### WORK ORDER
Below are the records; give again exactly the line with "1028x462 pixels. At", the line with "Click the Type list", and each line that lies between them, and nothing besides.

Saved entries:
Start of Block

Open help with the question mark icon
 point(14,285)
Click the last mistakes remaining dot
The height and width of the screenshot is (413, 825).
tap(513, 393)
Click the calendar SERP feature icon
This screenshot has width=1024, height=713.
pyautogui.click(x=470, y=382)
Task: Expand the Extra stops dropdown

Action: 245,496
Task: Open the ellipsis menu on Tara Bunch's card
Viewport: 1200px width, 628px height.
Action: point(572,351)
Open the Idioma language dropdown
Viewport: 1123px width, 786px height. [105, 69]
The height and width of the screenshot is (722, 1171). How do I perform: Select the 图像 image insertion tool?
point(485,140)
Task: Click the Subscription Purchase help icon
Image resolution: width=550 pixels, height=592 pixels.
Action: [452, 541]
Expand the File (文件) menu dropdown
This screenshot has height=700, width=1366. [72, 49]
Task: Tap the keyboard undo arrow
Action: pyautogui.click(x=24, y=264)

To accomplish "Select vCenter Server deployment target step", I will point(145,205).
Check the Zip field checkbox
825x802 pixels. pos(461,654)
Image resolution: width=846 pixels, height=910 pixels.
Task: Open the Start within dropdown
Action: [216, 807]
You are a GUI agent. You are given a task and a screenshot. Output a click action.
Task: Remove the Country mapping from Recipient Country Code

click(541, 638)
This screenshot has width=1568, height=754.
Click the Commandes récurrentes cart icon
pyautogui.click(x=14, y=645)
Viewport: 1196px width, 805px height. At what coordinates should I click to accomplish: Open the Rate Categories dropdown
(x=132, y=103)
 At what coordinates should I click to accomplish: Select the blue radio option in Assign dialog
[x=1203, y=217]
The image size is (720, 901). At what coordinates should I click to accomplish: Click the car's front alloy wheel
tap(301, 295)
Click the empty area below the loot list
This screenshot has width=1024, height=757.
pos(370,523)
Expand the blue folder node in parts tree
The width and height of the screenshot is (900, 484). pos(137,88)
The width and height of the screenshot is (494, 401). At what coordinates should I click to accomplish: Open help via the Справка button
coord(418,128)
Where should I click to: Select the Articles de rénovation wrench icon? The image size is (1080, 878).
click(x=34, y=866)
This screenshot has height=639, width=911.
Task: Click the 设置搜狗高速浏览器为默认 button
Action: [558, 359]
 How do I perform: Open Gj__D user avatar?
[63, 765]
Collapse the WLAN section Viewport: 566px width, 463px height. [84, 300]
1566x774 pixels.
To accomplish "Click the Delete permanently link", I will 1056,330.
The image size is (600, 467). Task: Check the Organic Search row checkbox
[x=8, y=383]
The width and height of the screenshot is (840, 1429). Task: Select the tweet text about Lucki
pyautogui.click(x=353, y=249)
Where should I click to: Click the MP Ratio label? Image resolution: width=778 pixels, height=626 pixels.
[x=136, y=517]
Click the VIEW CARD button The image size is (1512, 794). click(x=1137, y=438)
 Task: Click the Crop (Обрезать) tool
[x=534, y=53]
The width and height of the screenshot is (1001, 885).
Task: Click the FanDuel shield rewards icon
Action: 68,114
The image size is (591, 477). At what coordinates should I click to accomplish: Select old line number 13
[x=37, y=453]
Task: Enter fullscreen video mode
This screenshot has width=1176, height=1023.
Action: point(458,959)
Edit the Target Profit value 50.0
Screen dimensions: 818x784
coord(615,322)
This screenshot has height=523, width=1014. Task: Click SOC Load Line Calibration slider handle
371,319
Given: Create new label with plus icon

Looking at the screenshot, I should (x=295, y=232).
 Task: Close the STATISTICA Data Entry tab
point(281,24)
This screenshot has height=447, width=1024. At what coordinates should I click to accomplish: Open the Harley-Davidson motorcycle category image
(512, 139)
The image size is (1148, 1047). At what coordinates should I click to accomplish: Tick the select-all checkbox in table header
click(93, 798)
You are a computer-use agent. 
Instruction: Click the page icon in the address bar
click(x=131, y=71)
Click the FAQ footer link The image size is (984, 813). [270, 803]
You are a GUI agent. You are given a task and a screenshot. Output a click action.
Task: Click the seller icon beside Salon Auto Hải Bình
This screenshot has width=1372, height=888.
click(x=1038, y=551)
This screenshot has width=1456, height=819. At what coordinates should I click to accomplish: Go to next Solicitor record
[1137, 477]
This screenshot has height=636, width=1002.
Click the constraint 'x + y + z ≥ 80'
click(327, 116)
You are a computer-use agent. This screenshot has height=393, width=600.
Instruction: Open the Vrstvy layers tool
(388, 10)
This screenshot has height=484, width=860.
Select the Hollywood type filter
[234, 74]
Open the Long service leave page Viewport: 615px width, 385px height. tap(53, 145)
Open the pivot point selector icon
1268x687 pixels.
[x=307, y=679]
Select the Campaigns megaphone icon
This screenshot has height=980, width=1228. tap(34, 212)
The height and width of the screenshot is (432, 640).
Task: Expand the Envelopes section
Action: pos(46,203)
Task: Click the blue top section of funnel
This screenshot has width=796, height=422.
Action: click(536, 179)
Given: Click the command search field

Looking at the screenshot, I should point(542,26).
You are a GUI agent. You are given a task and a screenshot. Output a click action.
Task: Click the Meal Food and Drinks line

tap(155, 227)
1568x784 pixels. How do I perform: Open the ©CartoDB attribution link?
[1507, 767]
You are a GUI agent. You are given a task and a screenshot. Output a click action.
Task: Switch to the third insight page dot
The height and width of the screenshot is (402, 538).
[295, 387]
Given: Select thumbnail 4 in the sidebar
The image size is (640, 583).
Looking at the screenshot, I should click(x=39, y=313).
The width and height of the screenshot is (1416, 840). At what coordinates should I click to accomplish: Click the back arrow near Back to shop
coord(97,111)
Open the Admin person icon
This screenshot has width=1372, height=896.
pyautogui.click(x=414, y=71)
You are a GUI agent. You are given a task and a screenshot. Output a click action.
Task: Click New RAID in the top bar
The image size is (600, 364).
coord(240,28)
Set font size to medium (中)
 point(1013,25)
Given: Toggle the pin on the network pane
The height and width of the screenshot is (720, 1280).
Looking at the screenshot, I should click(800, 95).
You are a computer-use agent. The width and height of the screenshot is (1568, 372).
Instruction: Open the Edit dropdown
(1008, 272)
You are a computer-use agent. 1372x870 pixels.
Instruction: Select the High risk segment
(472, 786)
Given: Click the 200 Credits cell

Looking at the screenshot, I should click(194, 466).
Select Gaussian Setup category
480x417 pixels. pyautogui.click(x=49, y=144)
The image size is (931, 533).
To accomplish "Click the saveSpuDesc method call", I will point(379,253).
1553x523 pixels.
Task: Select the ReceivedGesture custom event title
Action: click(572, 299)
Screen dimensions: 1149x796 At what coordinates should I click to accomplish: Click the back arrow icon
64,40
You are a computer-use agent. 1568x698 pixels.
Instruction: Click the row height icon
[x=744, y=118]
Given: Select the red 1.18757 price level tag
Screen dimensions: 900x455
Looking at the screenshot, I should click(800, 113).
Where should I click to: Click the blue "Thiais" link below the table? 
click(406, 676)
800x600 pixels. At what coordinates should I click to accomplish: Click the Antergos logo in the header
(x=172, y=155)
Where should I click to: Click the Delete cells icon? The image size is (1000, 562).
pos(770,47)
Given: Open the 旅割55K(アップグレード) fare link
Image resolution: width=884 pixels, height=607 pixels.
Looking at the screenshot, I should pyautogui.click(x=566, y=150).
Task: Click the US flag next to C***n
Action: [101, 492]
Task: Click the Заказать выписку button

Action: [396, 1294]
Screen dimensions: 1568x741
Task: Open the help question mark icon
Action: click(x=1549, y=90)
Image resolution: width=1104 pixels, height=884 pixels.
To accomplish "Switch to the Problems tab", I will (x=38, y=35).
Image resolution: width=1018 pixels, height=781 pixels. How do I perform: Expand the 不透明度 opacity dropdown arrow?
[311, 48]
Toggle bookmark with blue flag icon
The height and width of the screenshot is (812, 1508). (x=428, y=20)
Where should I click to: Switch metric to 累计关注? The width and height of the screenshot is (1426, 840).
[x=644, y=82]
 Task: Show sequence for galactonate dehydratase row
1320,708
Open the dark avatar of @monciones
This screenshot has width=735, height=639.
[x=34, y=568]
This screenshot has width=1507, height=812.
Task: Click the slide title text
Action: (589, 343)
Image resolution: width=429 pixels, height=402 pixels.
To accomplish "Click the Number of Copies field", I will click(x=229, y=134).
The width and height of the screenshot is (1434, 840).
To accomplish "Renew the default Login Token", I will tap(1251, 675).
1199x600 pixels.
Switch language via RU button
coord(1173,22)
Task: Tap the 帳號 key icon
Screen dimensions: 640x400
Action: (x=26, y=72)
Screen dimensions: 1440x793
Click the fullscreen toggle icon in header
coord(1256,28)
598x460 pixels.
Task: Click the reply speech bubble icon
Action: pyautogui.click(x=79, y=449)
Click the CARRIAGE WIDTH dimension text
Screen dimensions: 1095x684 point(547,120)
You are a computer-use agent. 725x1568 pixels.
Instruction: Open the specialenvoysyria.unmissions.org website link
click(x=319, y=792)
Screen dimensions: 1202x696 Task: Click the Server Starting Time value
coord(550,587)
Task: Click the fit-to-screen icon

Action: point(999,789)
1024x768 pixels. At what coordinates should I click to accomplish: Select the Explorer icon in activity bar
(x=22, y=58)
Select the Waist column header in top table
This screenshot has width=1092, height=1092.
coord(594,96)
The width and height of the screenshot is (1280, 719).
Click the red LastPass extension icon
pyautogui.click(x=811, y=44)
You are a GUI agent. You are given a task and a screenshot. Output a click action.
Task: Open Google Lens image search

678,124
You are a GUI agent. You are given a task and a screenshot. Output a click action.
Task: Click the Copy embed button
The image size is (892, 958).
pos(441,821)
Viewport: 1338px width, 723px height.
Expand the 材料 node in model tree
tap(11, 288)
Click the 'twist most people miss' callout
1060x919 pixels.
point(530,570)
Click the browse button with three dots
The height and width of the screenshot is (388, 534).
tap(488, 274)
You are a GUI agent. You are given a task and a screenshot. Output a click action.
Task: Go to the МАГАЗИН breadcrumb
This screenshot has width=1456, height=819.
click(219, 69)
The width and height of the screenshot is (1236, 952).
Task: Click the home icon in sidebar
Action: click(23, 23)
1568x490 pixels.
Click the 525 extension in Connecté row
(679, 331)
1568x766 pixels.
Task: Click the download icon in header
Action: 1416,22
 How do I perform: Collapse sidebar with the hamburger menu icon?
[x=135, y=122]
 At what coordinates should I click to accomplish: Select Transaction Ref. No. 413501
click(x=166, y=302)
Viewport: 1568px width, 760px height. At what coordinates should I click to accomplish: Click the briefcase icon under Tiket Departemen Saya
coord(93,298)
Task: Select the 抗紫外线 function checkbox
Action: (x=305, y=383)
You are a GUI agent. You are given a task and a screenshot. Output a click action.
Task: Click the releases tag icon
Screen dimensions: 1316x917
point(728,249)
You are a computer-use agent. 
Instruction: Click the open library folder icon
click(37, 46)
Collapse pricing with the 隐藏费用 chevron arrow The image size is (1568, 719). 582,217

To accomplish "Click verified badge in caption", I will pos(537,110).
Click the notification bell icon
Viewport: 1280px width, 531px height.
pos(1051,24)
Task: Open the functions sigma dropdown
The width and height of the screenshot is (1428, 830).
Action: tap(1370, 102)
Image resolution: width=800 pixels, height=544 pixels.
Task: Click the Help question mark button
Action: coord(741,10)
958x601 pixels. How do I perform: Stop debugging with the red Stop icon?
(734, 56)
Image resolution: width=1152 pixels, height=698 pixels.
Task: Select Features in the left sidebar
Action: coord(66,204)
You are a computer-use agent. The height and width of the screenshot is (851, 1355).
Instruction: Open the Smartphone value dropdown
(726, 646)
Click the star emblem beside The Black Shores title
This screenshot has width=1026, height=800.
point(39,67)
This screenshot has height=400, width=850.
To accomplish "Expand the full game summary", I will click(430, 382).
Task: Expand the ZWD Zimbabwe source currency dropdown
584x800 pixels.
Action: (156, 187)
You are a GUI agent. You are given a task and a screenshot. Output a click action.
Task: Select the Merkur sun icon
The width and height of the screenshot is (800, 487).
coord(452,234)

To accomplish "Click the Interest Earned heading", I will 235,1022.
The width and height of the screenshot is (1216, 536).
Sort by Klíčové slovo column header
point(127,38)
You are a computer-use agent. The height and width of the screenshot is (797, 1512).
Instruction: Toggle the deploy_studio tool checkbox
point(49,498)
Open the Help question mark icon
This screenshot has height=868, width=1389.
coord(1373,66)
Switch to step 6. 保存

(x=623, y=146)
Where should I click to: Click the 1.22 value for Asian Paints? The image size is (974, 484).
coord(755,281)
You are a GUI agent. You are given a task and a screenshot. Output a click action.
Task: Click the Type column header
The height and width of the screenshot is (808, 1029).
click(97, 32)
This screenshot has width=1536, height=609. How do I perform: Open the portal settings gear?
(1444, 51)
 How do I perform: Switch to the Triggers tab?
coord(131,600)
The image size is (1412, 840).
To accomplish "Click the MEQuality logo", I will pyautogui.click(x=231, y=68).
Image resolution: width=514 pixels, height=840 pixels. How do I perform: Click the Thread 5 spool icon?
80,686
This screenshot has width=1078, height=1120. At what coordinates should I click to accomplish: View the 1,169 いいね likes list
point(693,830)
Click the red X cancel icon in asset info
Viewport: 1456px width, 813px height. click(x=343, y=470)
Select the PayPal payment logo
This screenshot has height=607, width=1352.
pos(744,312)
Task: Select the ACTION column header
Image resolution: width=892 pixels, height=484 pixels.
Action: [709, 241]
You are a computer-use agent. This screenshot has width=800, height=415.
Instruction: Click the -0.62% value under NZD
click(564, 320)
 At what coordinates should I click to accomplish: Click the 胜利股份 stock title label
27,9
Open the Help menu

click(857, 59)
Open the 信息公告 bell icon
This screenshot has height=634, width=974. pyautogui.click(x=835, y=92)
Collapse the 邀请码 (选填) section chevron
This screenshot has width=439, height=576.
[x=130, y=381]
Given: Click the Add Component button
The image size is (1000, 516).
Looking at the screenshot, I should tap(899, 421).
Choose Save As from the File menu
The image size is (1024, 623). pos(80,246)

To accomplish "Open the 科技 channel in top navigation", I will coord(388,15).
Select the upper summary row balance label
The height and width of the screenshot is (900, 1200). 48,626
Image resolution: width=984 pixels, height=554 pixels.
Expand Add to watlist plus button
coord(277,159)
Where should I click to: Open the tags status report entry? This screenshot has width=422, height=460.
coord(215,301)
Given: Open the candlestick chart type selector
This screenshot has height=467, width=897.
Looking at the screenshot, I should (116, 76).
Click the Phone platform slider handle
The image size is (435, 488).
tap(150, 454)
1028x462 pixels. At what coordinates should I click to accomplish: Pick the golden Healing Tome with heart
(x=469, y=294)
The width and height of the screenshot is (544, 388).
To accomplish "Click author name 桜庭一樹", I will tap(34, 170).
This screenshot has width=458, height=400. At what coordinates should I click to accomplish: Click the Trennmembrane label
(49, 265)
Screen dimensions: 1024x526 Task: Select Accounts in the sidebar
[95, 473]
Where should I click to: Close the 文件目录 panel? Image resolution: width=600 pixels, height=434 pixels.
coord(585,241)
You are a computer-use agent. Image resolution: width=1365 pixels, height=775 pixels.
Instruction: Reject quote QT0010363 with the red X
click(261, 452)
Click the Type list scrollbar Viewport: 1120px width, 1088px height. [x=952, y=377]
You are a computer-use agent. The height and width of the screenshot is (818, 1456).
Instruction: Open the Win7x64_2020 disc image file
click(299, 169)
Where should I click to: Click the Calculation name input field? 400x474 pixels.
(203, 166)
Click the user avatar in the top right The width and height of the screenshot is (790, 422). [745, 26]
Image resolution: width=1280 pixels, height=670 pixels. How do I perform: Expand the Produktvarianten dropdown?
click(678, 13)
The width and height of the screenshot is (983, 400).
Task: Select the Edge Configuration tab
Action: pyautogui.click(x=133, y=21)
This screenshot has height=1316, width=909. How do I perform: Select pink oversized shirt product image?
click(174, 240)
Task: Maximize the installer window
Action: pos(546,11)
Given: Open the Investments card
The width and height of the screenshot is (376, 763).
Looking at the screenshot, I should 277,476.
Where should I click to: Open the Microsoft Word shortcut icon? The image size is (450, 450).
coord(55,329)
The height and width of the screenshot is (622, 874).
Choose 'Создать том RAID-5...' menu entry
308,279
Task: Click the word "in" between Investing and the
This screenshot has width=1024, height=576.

End of Block

### FINISHED EXERCISE
1028x462 pixels. At what coordinates should I click to accomplish: Pick the golden Healing Tome with heart
(x=469, y=294)
The width and height of the screenshot is (544, 388).
To accomplish "Click author name 桜庭一樹", I will tap(34, 170).
This screenshot has width=458, height=400. At what coordinates should I click to accomplish: Click the Trennmembrane label
(49, 265)
Screen dimensions: 1024x526 Task: Select Accounts in the sidebar
[95, 473]
Where should I click to: Close the 文件目录 panel? Image resolution: width=600 pixels, height=434 pixels.
coord(585,241)
You are a computer-use agent. Image resolution: width=1365 pixels, height=775 pixels.
Instruction: Reject quote QT0010363 with the red X
click(261, 452)
Click the Type list scrollbar Viewport: 1120px width, 1088px height. [x=952, y=377]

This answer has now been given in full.